On This One Issue, Alexandria Ocasio-Cortez Is Acting More Like a Republican
Democrats vocally support an increase in the minimum wage, but Republicans are far more likely to actually pay their interns in Congress. On this one issue, Democratic socialist golden girl Alexandria Ocasio-Cortez is actually acting like a Republican. On Wednesday, her chief of staff confirmed that Ocasio-Cortez will pay interns a whopping $15/hour.
"[Saikat Chakrabarti] confirms [Ocasio-Cortez] will pay her interns 'at least' $15/hr," the Washington Post's Jeff Stein tweeted. "A 2017 study found that only 8% of House Republicans and 4% (!) of House Ds pay their interns."
Stein was actually rounding up when it came to House Democrats paying their interns. The activist group Pay Our Interns found that 8 percent of GOP interns in the House of Representatives received a paycheck, but only 3.6 percent of interns working for Democrats did so.
On the Senate side, the numbers proved far better, and Republicans again were more likely to pay. A full 51 percent of Republican senators offered paid internships, while only 31 percent of Democrats did.
Surviving in Washington, D.C. is tough.

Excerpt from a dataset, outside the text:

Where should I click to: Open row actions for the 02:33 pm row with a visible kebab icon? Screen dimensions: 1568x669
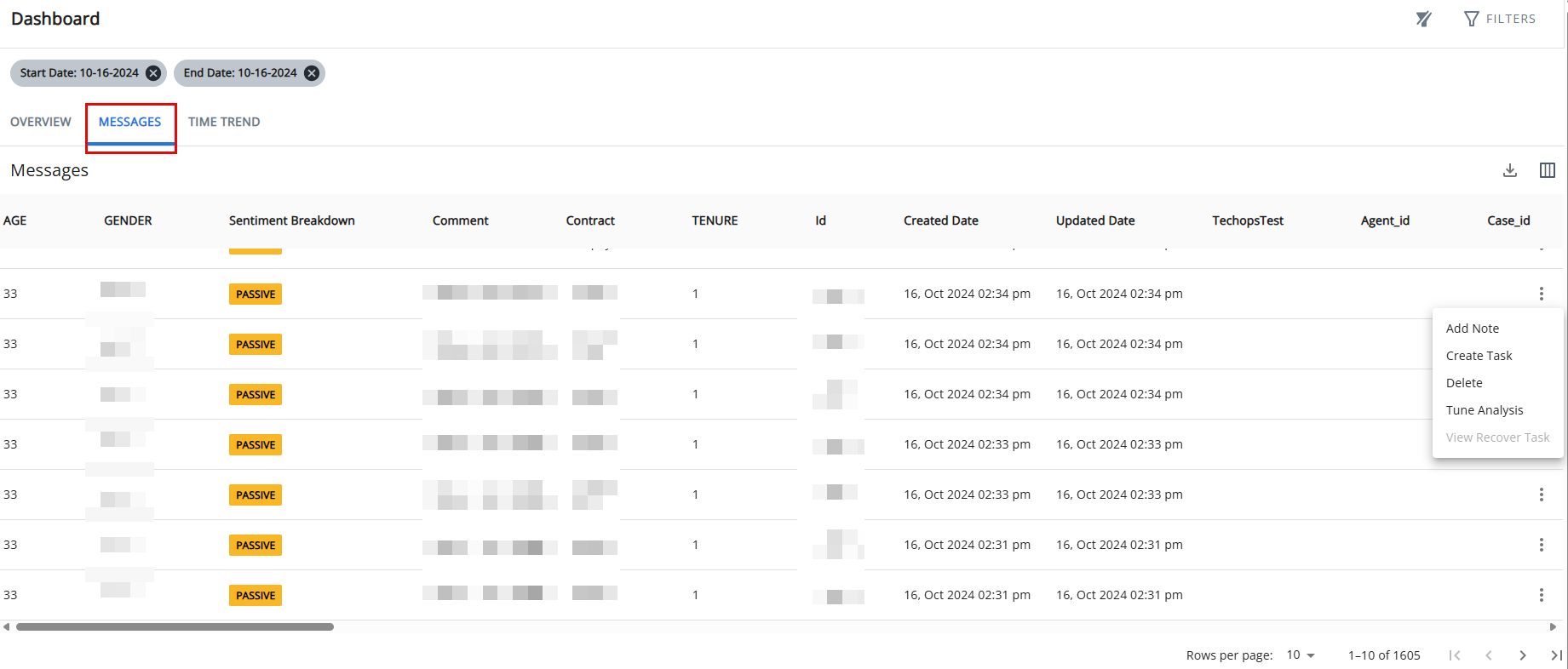pyautogui.click(x=1541, y=495)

Rent is high, and even food is more expensive. While the federal government wastes a great deal of money, I think congressional staff actually need to be paid more, not less. As it stands, low wages only make it more tempting for a staffer to reject the Hill for a cushy lobbying job, but members of Congress really do need good staff, and they perform important functions.
I actually experienced the penny-pinching of congressional Democrats firsthand.
As a wide-eyed teen, I myself interned in the House of Representatives. At the time, I thought offices only hired interns from the district they represent, and I happened to run into Rep. Eliot Engel (D-N.Y.) on the House floor. My grandfather lived in his district, and I asked for a job, even though Engel was a Democrat. (My congresswoman also was a Democrat at the time, Diana DeGette.)
Even though I am (and always have been) a dyed-in-the wool conservative Republican, I naively thought that serving as an intern in Congress was public service and it didn't matter if I worked for a Democrat. Boy, was I wrong.
I had to keep my mouth shut about what I personally believed, and I tried to voice the concerns of constituents who called to complain about problems with the legislation that became known as Obamacare. Even then, I knew it would cause a great deal of problems.